Reading
SAA Notes
Broken pots – a fitting symbol for our lives. The Apostle Paul takes up this thought in a positive light in 2 Corinthians 4:7 “we have this treasure in jars of clay …”. Notice how depressed Jeremiah feels in chapter 20. When you feel likewise, what comfort and light can Paul’s words bring you?
SJA Notes
* Gracious God, please teach us today from Your word.
“But the LORD is with me as a dread warrior; therefore my persecutors will stumble; they will not overcome me.”
We see in this passage the full gamut of human emotion raging through Jeremiah. There are these two very distinct coin-sides of his emotional state.
On one, he acknowledges the power of the Lord.
And on the other,
“Cursed be the day on which I was born! The day when my mother bore me, let us not be blessed!”
God knows the pain we go through in life. He experienced as a human all that life is when Jesus, God in the Person of the Son, walked this earth.
The gift of faith that God brings us is so important.
We cannot help ourselves, because life is hard and can be without hope on our own.
God’s gift of faith allows us to grasp hold of the reality of who God is and who we are.

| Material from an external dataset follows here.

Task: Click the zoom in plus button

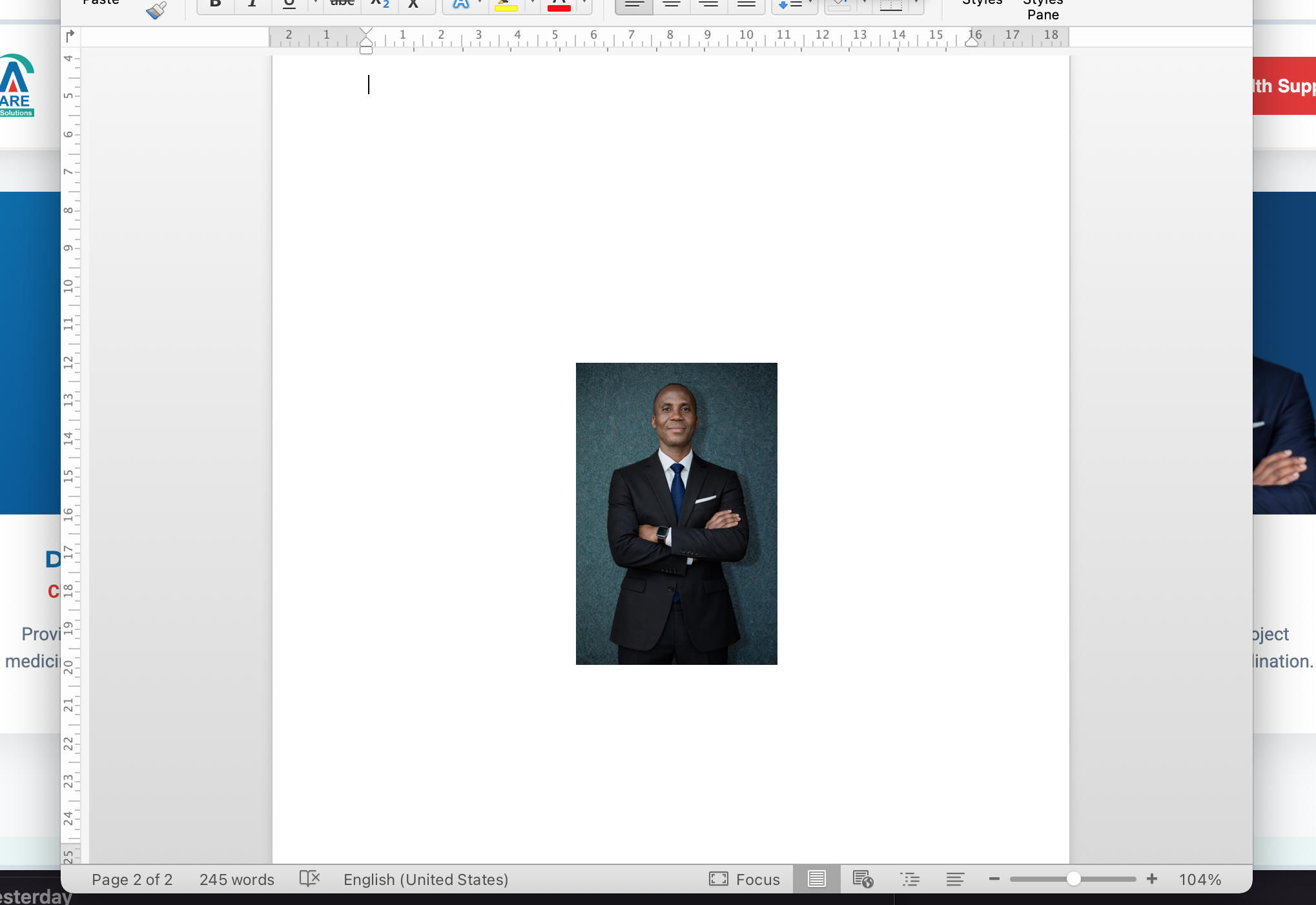Action: pyautogui.click(x=1152, y=879)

Let us not be discouraged at the hard words and dark emotion we read here in Jeremiah. They are a true reflection of our own experiences, they are valuable in our walking with the Lord toward glory.
* Father God,
Sometimes we see You very clearly. Sometimes our eyesight grows dim.
Thank You for Your gift of faith. Something not of our own, but of You!
You are so good to us. While we were still enemies You came outside the camp and drew us back in. You left the fold to rescue the lost sheep. In Jesus You suffered, became curse, bearing Your just wrath – So that we could be saved.
Hallelujah, what a Saviour!
Amen.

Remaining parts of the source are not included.